Soap star to pop star had been an effective route to fame in the late 80s: Kylie and Jason turning their next-dooriness into a ready-made pop identity, the line between their characters and their pop personas as fuzzy as SAW could make it. In the stage-school era of pop stardom you might expect that to be a template – but this is a rare sustained attempt, and it flared and faded quickly: Martine McCutcheon was dropped before her third album (songs from the shows) could come out.
She is still famous, though – no recent achievements to match her stint on Eastenders or her Number One, but none of the small humiliations of diminishing celebrity, either: no Celebrity Big Brother stints, no grisly comebacks. And the reason, I think, was also key to her acting and pop success: in her heyday there was something essentially likeable about McCutcheon – to be cynical, there was no money, or audience, in seeing her embarrassed or made to look bad. Which is not at all true of many celebrities. Bad things happening to her were another matter, though. McCutcheon’s Eastenders character, Tiffany Mitchell, became sensationally popular as a sort of modern-day Little Nell – a kindly soul plot-abused even by the fearsome standards of Walford, E20, who died in a hit-and-run at New Years’ 1998.

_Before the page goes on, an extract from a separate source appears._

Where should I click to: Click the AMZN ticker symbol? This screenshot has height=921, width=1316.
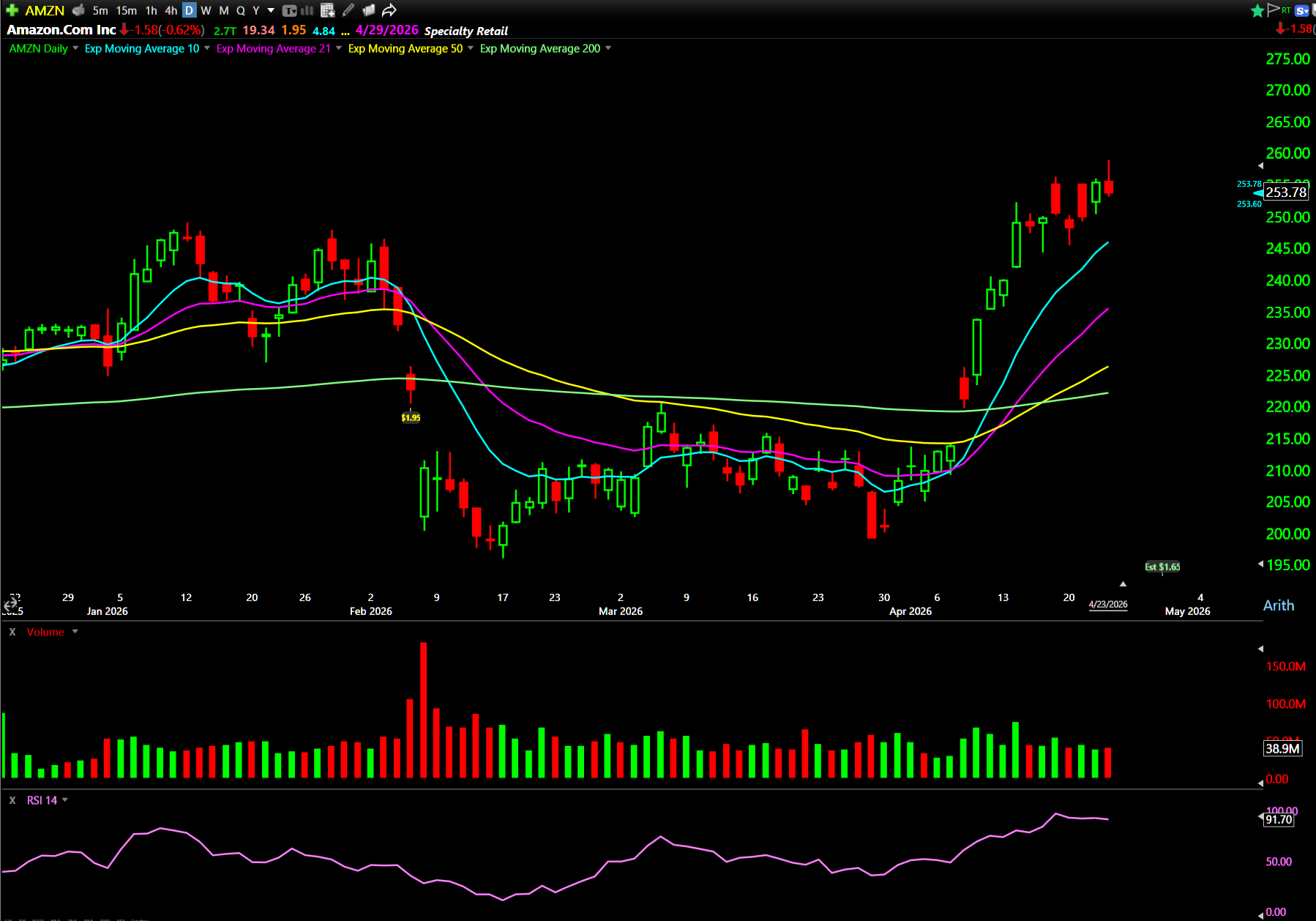45,10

McCutcheon had quit the soap specifically to launch a pop career, so all her fans knew “Perfect Moment” was coming, and it’s hard not to feel that some of its huge success came from a wish to give Tiffany a cross-media happy ending. The single even starts with a gentle, gauzy arrangement that suggests some kind of celestial waiting room. Appropriately, on the first few listens I kept getting flashes of pop’s own past lives: a bit of Enya here, a little of the seasonal Spice ballads, and a big Spandau Ballet “True” vibe in the main hook. A firm romantic pedigree, then – and to be cynical again, I wonder if the theme of the song was a go at cornering the first-dance market at the start of wedding season.
Whether that’s the case or not, I don’t like it much. Perhaps I’m too cold: this is unashamedly, open-heartedly sentimental as anything since “Mama”. But “Perfect Moment” feels lopsided, too – it uses its best hook right at the beginning and has to hang around for several minutes following it up. It rings the changes – that lurch into “paradise skies / in your eyes” is a genuine surprise – but the song feels more incoherent for it. Next to “Blame It On The Weatherman”, a ballad that keeps building and revealing ideas, it sounds a mess, a box of chocolates left out in the sun. McCutcheon herself is the record’s best asset – there are oversung bits, but she’s a source of needed gusto and the spine of a limpid song. But try all she might, “Perfect Moment” still sounds more like the end of someone’s story than the beginning.